At a time when synchronized sound was the standard in
moviemaking, there was increasingly less room for the silent stars, especially
comedians who relied so heavily on pantomime to make their comedy work. Charlie
Chaplin’s Tramp character was universal in being voiceless and without language
he had no firm ties to a particular geographic location. He could be Russian or
Japanese or Brazilian. The sentimentality of his stories could be understood
anywhere in the world. Chaplin’s last completely silent feature film, City Lights, was released in 1931, four
full years after Al Jolson’s profession, “You ain’t heard nothin’ yet,” in The Jazz Singer ushered in a new era for
motion pictures. Chaplin made Modern
Times between 1932 and 1936 and though it is for all intents and purposes a
silent film, it does utilize sound effects, a synchronized musical score and
some spoken dialogue. It was Chaplin’s way of sticking to the type of film
making he knew best while giving a small tip of the hat to the new mode.
Modern Times
was Chaplin’s most ambitious film to date, combining his unique brand of
pantomime choreography, classic comedy, emotional pathos, and timely comments
on the industrialization and mechanization of humanity and the dire economic
situation of the early 30s. Our Tramp starts out as a factory worker, a mere cog
in a Henry Ford-style production line in which he stands in one spot tightening
bolts that whizz by. One hiccup can throw off the entire process, costing the
company and the Big Brother-like President money. The President looks down upon
his factory and workers through a two-way TV screen (it should be noted that
the film precedes both widespread use of television by several years and George
Orwell’s landmark novel 1984 by more
than a decade). All the repetitive action leads to a nervous breakdown through
which he repeatedly tries to tighten everything he sees.
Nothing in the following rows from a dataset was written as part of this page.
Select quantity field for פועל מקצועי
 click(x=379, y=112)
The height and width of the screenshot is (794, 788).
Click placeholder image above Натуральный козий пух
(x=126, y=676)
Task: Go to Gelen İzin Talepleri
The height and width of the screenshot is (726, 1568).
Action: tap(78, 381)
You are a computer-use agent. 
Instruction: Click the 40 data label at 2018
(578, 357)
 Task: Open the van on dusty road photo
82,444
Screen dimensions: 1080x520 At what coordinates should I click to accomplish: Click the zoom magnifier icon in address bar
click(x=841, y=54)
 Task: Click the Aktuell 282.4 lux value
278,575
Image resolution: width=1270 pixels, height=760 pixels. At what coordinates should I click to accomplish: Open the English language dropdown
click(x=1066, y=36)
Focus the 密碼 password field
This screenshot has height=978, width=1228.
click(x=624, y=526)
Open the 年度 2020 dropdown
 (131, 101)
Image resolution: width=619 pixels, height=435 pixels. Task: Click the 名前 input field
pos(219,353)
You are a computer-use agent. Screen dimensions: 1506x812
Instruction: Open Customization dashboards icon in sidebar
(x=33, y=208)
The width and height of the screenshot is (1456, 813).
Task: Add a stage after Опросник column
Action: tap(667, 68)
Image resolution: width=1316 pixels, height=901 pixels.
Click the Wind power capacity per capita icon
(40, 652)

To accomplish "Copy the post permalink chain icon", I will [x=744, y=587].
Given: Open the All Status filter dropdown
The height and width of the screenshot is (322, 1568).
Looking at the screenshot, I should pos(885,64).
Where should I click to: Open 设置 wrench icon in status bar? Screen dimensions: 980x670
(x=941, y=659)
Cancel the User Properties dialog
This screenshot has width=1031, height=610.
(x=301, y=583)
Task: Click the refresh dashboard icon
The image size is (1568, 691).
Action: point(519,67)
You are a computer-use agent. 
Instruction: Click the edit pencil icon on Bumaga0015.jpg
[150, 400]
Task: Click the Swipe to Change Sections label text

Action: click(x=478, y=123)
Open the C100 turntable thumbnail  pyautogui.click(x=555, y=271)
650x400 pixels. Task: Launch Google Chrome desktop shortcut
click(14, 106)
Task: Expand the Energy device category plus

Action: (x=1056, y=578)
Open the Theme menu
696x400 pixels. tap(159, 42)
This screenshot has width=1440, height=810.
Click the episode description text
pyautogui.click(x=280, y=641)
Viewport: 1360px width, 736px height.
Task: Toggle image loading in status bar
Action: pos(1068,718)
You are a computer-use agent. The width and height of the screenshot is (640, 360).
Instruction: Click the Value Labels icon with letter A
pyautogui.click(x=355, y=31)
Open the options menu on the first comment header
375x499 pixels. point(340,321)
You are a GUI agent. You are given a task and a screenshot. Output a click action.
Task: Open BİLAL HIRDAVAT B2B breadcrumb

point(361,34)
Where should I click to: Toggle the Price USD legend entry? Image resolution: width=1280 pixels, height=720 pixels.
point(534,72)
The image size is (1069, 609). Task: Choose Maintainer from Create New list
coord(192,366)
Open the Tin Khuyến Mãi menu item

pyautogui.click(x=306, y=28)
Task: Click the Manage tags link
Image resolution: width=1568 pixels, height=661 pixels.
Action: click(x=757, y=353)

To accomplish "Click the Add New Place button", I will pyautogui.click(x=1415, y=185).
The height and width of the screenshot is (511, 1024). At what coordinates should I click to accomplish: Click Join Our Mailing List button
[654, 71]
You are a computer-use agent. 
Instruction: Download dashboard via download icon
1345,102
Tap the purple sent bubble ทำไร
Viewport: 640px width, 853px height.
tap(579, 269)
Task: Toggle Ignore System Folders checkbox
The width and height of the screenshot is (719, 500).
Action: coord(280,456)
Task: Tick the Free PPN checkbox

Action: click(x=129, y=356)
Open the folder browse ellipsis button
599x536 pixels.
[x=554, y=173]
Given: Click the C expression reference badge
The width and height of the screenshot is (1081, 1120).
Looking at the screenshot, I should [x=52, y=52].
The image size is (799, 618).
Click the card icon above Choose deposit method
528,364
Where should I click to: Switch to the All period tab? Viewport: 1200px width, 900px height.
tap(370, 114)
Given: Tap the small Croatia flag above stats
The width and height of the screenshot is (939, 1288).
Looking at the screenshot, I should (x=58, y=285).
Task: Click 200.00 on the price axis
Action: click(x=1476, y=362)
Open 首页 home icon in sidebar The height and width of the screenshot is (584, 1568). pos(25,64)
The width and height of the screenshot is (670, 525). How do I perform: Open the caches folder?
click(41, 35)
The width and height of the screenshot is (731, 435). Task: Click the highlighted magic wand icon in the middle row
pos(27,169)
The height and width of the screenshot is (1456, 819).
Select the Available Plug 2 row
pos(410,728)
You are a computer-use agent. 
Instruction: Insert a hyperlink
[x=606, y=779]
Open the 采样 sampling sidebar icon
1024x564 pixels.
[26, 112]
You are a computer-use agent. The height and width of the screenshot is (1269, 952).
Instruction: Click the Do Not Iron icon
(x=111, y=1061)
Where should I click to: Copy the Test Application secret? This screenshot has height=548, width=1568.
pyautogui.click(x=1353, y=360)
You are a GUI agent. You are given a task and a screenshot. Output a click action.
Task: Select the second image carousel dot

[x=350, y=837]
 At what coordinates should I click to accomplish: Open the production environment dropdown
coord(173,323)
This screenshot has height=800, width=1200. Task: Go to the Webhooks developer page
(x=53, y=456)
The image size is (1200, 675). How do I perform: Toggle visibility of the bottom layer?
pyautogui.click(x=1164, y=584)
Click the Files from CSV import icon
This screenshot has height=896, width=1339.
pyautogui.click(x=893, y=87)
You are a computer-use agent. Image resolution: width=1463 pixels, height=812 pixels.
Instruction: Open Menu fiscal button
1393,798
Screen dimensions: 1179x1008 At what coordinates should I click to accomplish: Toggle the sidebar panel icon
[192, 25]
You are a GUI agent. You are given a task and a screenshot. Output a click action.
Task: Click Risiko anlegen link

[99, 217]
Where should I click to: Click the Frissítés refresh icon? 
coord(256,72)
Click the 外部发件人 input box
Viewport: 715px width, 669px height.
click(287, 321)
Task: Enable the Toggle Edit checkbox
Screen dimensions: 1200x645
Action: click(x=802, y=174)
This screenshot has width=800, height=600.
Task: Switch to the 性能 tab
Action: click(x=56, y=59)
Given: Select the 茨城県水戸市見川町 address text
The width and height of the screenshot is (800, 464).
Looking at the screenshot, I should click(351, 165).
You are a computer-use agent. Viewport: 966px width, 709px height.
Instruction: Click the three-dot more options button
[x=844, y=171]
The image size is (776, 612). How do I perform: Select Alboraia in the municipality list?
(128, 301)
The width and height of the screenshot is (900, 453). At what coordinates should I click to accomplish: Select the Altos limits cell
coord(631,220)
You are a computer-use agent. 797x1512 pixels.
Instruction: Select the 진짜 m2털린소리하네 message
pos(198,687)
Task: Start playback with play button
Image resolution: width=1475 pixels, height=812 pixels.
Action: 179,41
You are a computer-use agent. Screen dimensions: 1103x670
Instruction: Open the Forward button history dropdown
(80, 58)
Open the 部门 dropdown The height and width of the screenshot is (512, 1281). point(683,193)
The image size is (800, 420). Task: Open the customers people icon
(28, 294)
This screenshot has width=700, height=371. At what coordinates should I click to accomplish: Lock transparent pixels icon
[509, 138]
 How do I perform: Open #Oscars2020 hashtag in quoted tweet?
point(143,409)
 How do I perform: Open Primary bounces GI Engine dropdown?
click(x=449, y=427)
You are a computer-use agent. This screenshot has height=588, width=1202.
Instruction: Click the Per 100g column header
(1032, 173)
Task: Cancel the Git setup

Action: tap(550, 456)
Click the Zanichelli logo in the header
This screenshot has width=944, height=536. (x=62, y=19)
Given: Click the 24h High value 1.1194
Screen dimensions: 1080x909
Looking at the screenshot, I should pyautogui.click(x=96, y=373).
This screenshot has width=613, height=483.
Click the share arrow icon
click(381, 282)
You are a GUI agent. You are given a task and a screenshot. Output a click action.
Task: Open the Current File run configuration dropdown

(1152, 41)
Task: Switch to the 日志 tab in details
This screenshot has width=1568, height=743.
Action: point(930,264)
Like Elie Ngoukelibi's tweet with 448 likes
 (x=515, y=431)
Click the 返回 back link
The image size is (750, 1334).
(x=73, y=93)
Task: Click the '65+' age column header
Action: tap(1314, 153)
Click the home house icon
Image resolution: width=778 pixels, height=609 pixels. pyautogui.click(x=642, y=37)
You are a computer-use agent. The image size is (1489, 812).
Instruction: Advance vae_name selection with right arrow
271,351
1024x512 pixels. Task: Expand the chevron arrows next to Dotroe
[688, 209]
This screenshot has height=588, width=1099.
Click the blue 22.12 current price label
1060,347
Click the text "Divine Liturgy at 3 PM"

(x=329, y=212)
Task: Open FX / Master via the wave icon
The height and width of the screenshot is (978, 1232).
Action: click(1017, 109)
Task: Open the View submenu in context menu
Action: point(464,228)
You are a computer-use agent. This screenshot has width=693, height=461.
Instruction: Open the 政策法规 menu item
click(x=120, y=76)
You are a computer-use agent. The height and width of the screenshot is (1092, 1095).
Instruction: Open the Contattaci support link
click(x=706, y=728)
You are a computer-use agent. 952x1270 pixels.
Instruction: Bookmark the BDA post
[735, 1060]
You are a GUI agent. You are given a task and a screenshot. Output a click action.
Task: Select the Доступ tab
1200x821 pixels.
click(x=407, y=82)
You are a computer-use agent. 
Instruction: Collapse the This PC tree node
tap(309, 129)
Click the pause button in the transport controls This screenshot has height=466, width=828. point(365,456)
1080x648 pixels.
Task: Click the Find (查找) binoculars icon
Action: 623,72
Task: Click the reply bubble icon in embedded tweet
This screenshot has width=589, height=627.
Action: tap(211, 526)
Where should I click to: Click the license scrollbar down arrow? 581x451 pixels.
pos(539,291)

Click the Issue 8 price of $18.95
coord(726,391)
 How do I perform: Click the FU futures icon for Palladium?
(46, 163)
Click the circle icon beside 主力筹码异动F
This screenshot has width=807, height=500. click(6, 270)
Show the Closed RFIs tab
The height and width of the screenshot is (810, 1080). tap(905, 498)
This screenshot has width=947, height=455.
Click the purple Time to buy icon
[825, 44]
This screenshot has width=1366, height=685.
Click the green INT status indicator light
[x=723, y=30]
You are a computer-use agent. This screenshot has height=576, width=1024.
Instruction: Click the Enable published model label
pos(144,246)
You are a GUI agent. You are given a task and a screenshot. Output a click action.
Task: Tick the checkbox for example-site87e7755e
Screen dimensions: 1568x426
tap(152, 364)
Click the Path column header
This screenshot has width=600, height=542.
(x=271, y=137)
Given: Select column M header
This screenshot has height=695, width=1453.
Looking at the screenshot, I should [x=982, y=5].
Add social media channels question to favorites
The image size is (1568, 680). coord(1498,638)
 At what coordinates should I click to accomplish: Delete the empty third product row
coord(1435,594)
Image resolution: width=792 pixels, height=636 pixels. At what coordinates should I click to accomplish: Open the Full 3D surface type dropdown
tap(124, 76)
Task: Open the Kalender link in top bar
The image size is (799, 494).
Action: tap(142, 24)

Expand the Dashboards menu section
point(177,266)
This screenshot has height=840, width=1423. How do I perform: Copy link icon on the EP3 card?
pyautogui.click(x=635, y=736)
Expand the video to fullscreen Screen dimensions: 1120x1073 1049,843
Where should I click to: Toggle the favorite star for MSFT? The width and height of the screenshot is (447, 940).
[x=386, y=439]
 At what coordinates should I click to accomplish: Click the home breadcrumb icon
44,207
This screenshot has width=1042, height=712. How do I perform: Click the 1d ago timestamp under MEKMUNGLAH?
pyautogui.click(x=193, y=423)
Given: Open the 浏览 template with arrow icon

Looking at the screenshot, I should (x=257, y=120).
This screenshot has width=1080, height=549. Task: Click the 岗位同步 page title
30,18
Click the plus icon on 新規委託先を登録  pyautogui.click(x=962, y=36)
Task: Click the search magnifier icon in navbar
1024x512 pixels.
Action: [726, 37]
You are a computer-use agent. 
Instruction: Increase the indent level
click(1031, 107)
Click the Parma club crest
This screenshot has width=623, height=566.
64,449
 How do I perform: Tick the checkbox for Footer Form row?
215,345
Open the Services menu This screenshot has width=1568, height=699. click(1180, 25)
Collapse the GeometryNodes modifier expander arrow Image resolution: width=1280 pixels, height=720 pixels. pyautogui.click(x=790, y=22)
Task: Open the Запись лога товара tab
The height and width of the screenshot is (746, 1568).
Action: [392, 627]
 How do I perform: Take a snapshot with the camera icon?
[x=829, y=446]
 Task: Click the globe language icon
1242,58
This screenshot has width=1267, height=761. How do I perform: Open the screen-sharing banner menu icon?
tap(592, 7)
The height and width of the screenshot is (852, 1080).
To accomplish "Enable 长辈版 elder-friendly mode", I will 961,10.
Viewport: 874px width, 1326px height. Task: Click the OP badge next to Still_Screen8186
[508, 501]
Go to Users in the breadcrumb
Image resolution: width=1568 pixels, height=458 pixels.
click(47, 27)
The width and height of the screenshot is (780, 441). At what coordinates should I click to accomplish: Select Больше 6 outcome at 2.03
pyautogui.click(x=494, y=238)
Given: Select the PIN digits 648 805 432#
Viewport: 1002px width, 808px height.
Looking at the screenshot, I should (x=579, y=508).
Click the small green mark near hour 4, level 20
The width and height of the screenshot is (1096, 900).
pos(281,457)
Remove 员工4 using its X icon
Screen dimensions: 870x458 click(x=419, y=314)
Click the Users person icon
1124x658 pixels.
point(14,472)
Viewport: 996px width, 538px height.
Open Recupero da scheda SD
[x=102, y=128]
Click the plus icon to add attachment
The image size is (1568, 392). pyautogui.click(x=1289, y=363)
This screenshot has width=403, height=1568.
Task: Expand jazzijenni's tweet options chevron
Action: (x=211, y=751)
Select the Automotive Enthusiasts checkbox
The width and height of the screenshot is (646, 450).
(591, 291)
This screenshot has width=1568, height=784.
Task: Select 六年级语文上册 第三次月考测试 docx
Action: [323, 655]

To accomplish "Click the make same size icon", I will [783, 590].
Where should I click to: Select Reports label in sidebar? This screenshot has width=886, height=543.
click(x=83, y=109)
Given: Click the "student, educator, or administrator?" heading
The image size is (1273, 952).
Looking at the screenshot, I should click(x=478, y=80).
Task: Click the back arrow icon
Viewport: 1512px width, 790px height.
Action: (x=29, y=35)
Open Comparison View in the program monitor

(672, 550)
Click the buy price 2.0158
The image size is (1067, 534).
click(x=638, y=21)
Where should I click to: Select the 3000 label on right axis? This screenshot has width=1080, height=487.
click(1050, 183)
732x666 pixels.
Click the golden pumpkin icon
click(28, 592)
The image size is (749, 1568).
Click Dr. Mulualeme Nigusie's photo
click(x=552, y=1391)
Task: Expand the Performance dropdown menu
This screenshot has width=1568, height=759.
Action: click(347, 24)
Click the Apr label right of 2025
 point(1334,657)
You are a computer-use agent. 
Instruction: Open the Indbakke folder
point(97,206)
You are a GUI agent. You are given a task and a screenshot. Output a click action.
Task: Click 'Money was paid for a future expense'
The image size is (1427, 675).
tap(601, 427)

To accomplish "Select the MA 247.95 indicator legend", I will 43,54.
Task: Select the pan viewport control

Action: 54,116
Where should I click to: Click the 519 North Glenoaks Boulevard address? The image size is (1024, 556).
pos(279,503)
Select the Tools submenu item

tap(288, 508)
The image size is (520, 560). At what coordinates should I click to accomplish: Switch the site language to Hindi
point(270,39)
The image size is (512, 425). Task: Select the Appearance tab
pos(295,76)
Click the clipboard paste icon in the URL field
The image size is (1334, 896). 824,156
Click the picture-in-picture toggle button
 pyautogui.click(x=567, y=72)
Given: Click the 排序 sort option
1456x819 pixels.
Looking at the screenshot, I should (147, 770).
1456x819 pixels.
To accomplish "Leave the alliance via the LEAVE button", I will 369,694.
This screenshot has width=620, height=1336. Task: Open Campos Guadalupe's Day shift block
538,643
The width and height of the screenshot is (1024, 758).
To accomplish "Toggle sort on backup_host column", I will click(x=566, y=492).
This lands him in an
asylum after which he is released, but a series of misadventures continue to
land him in jail, including accidentally leading a protest of Communist
dissenters, preventing a jailbreak, working briefly in a shipyard and of course
meeting a beautiful young woman (played by Chaplin’s third wife Paulette
Goddard). In typical Tramp fashion, most of his experiences are the result of
his naiveté – an innocent inability to see what’s really happening in the world
around him.
Chaplin uses sound effects and dialogue sparingly. The
only effects heard on the soundtrack are produced by machines. The only
dialogue we hear comes through mechanized means: a phonograph record; a
directive from the boss via television. Chaplin’s voice is heard for the first
time in any of his films, but in song during a musical number. It is not
dialogue, but another form of musical accompaniment for his comedy. Modern Times is a film that is aware of
the sea change that the sound era represented to the artists who flourished in
the silent era. As such, the machines are what cause the Tramp’s first downfall
in the film.
More than being a treatise on changes in lifestyle, the
film is also funny, sometimes hilariously so. Again, Chaplin created indelible
classic images such as the automaton that feeds a hapless Tramp, shoveling food
and soup into his unwilling mouth. Then there is the famous sequence in which
the Tramp, in a reversal of the automated feeding machine, becomes the food for
the machine, being spat through oversized gears. The human Tramp literally
becomes part of the machine, a perfect image of the futility of resistance to
technological changes.
The beauty and poignancy of this, Chaplin’s last film
featuring the Tramp character and his last before succumbing to the onset of
the ‘talkies,’ is how the Tramp’s predicaments so often parallel Chaplin’s own
reluctance to allow new technology to affect his movies. So in a way, Chaplin’s
commentary is not only directed at the mechanization of work life, but also the
changes that would forever alter an artistic medium he adored.